The bold approach is commendable for expanding our theorizing on space and spurring action. It echoes arguments regarding the benefits of thinking about the air domain as something capable of doing more than just supporting the Army in the land domain. Although some bold space power theorizing may sometimes suffer the same exaggerated claims of benefit and consequence of controlling space as interwar theorists envisioned for command of the air, the new U.S. space doctrine mostly seems to have learned from the evolution of airpower to produce a measured approach to spacepower. U.S. space doctrine does not promise to win wars like early airpower theorists did. Rather it does something like the inverse, much like current airpower doctrine. It argues that the absence of adequate spacepower in the information age “could prove catastrophically decisive in war.”
Despite the overall reasonableness of U.S. space doctrine, the bold arguments for space supremacy or even American control of low earth orbit (LEO) space are the source of understandable debate. Such views are undoubtedly bold, but some critics also characterize them as reckless, neo-imperial, or dangerous. At a minimum, the level of control or dominance that the United States seeks in space and how it goes about seeking it have sufficiently important ramifications on cost, terrestrial competition, the space security dilemma, deterrence stability, and crisis escalation to deserve more careful examination and wider acknowledgement before the United States commits more deeply to a bolder trajectory.
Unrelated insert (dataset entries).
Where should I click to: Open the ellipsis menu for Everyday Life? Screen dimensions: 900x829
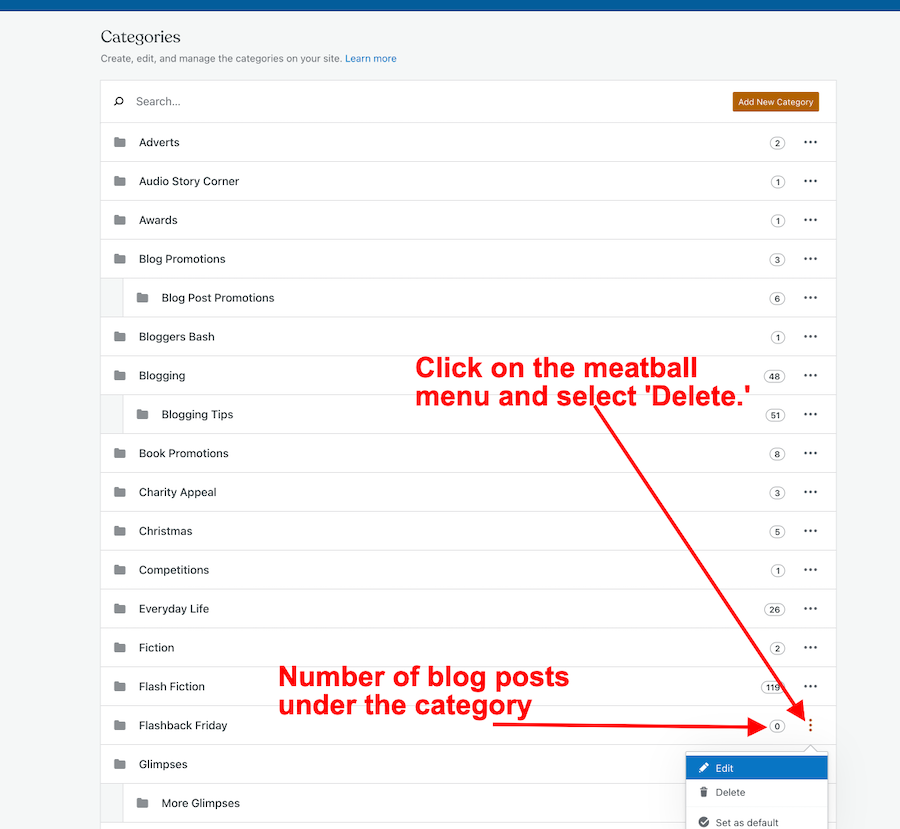point(810,609)
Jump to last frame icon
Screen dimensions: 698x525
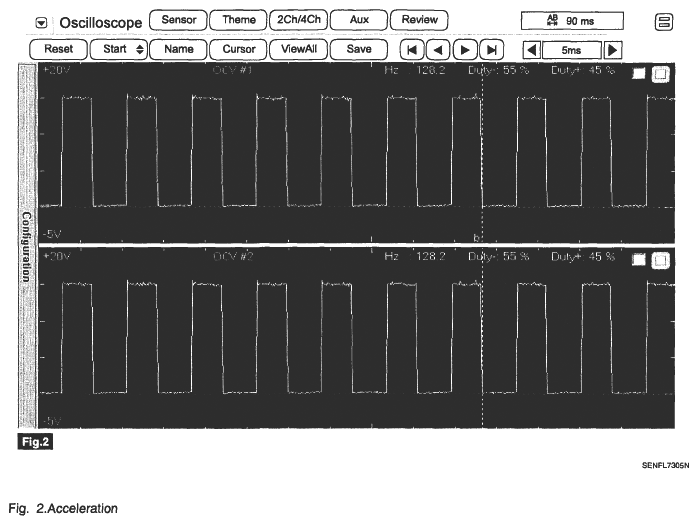pos(489,49)
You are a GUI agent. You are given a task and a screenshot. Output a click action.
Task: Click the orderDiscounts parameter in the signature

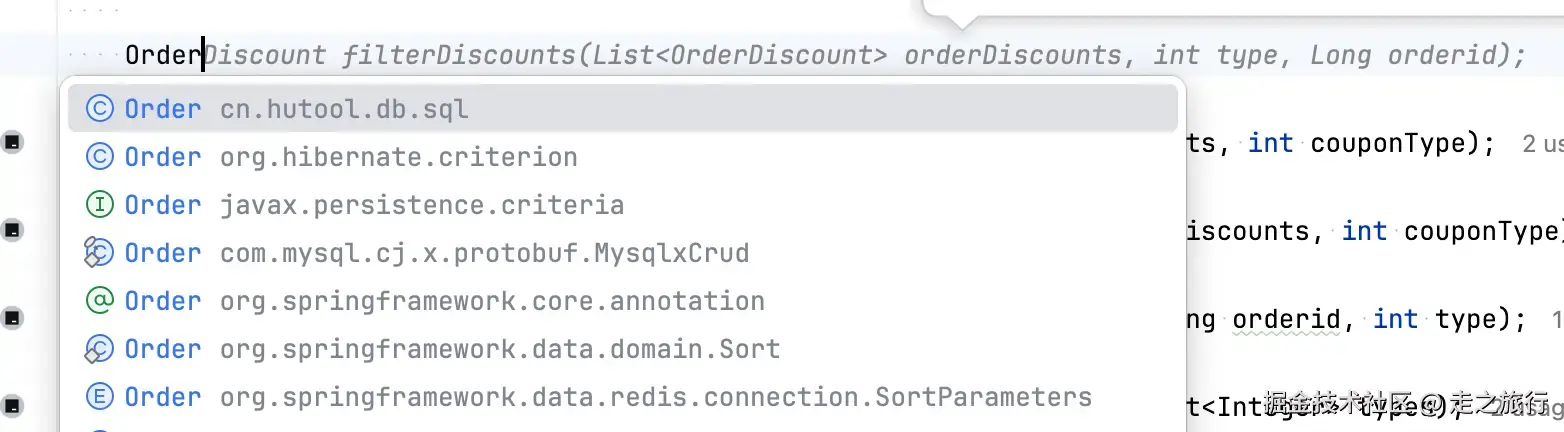(1012, 55)
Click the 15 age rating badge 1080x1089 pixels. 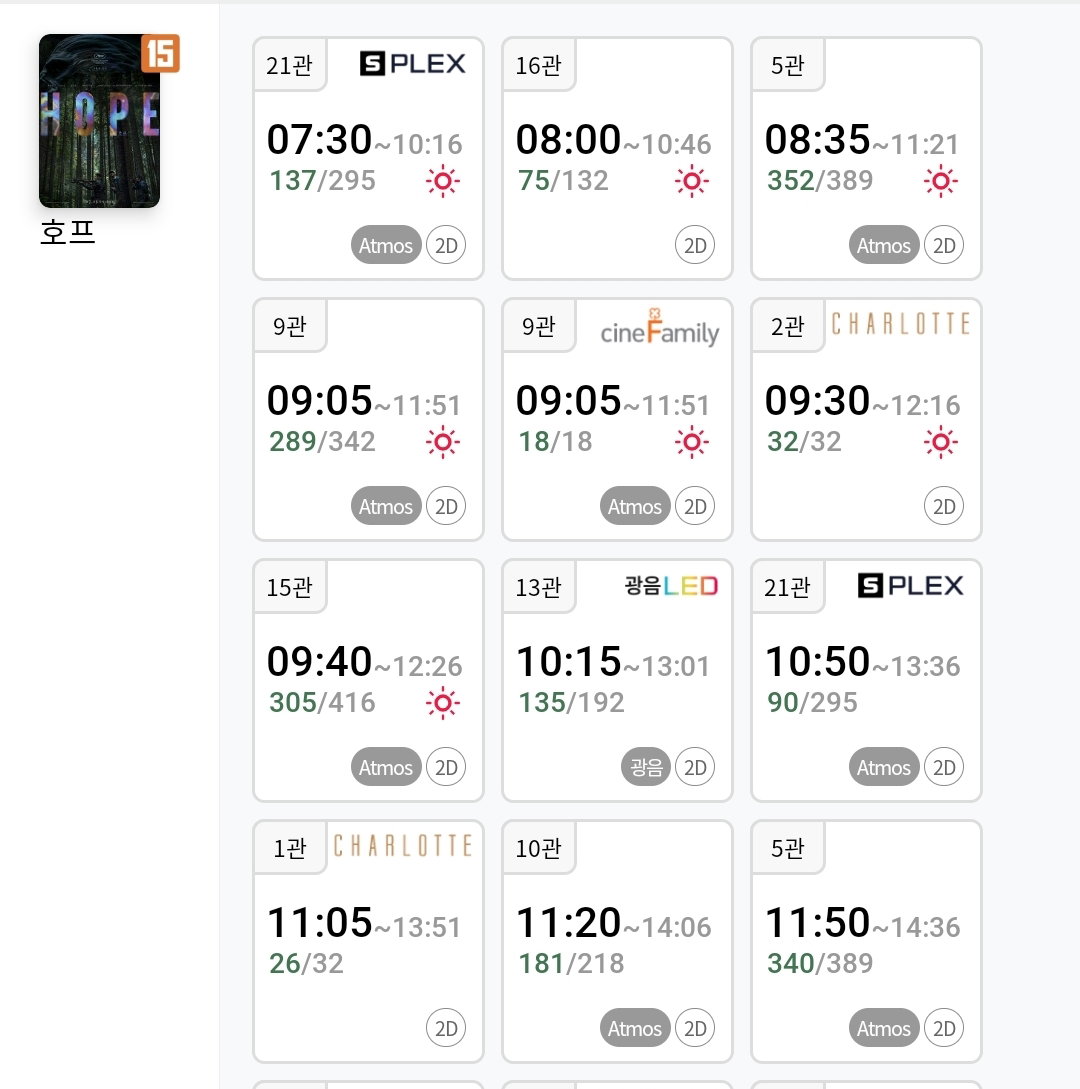tap(160, 53)
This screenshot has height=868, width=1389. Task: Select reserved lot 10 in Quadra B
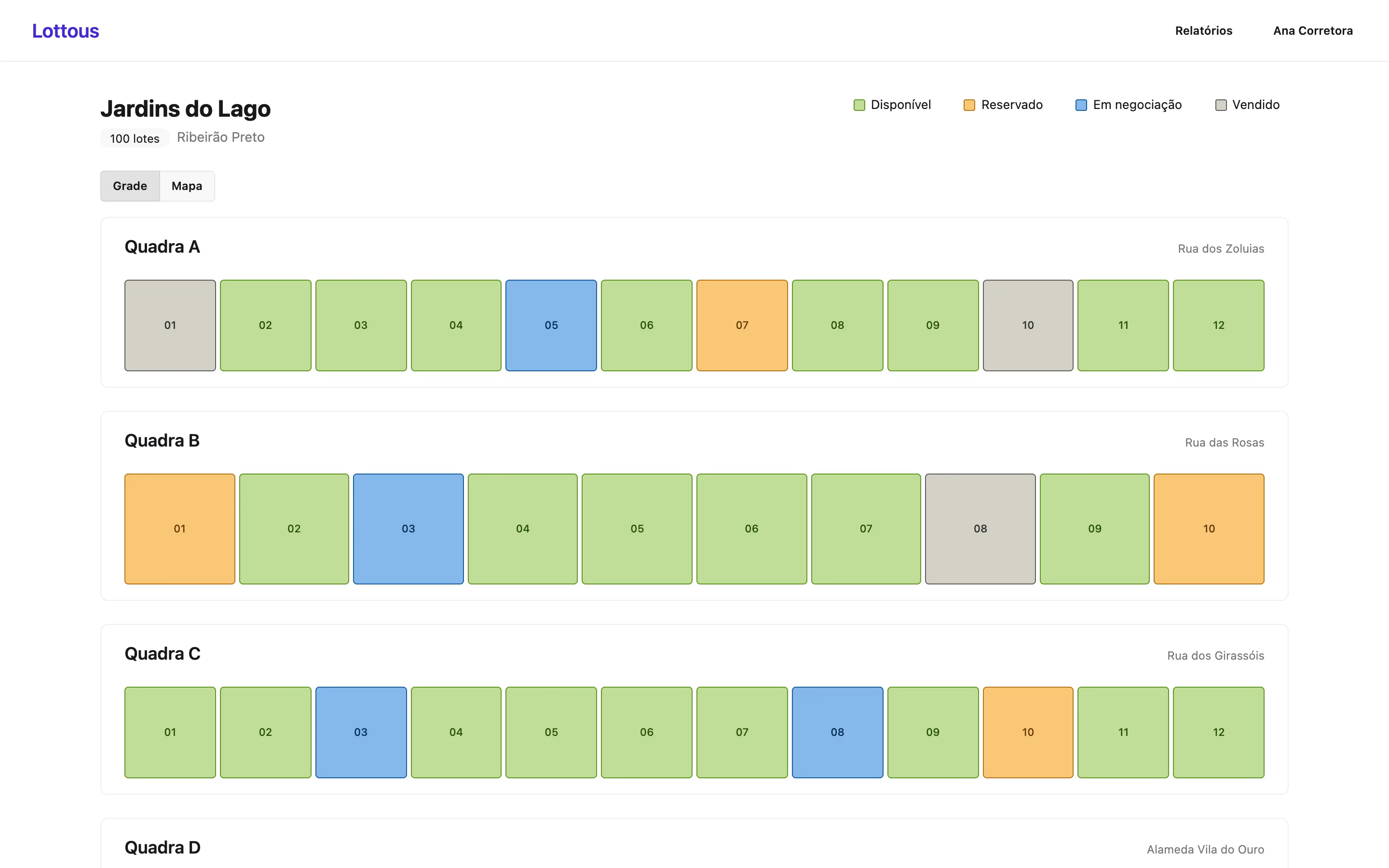click(1209, 529)
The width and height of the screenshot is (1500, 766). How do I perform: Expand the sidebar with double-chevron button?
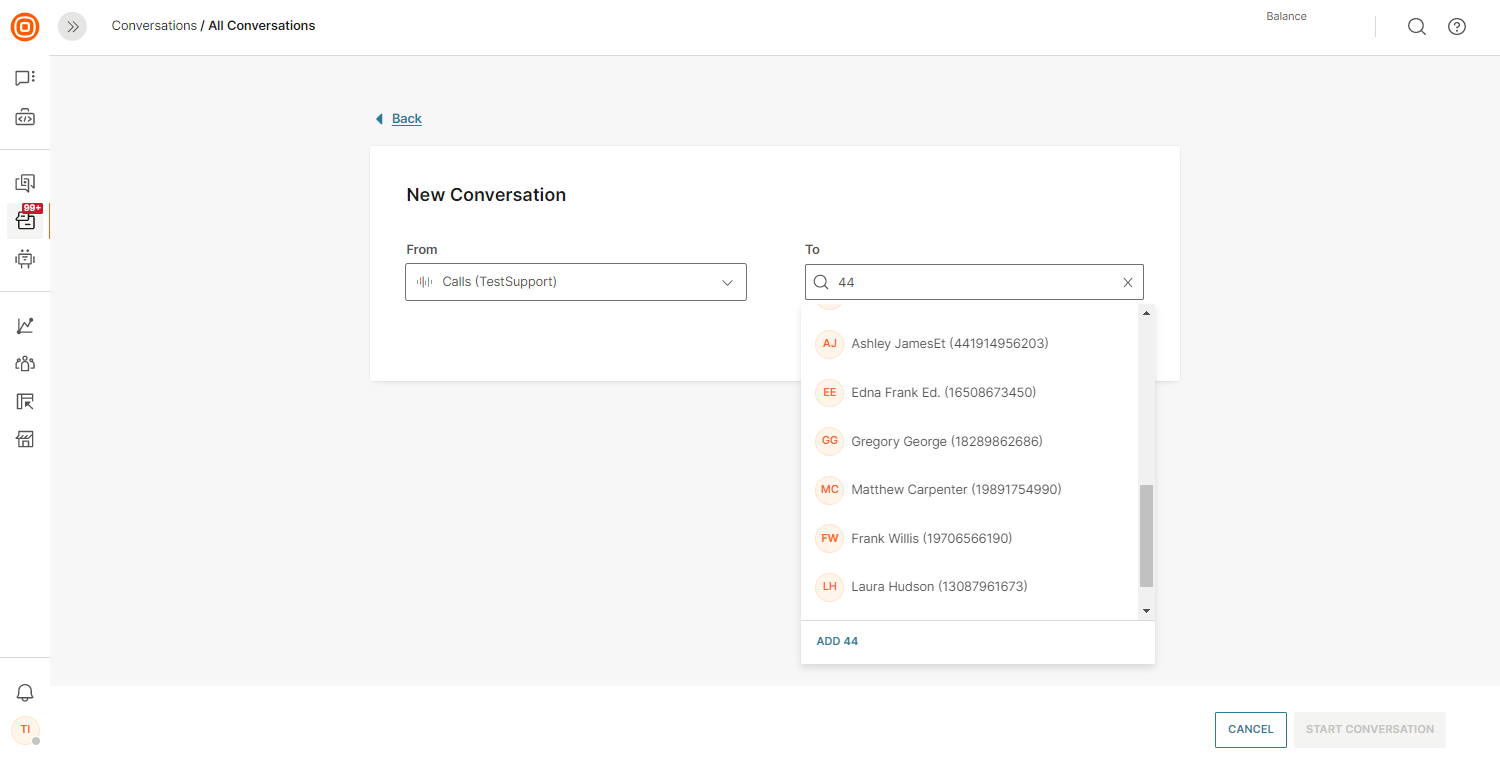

Commendably, one of the four “lines of effort” in the new U.S. Defense Space Strategy seeks to work closely with the Department of State to “enhance domain stability and reduce the potential for miscalculations.” Although the international conventions, norms, and trust-building implicit in this effort will not always be easy or always effective, they are important components of deterrence stability. Yet the strategy’s caveat that such efforts must be done “without adversely affecting space capability development, production, and fielding activities” fails to acknowledge a lesson from the Cold War that certain capabilities can have such a significant effect on deterrence stability that the choice to develop and field them should not be evaluated in isolation from their potentially destabilizing effects.
Thus, as we think about the evolution of spacepower theory, we might do well to think about the extension of airpower thinking into the early years of the nuclear age. Although theorizing about the strategic utility of nuclear weapons was a natural extension of theorizing about strategic bombardment with conventional bombs, it was also a perilous one that exacerbated a flaw in early airpower theory. When the new technologies of the airplane and nuclear weapons appeared, they each were viewed as potentially so decisive in winning a war that one could not risk letting the enemy use them first. Thus, the United States initially pursued nuclear strategies that were inherently unstable because they favored preemptive nuclear attack. Indeed, for a time, some senior Air Force officers even advocated for preventive attacks, perhaps because they could not accept the paradox of mutual vulnerability required for stable nuclear deterrence. Consequently, U.S. leaders in the 1950s risked escalation to nuclear exchanges in which the damage inflicted could have been immensely disproportional to the political aims of the instigating crisis. It took theorists outside the military like Thomas Schelling and Bernard Brodie to help U.S. leaders better understand nuclear strategy and how to stabilize nuclear deterrence.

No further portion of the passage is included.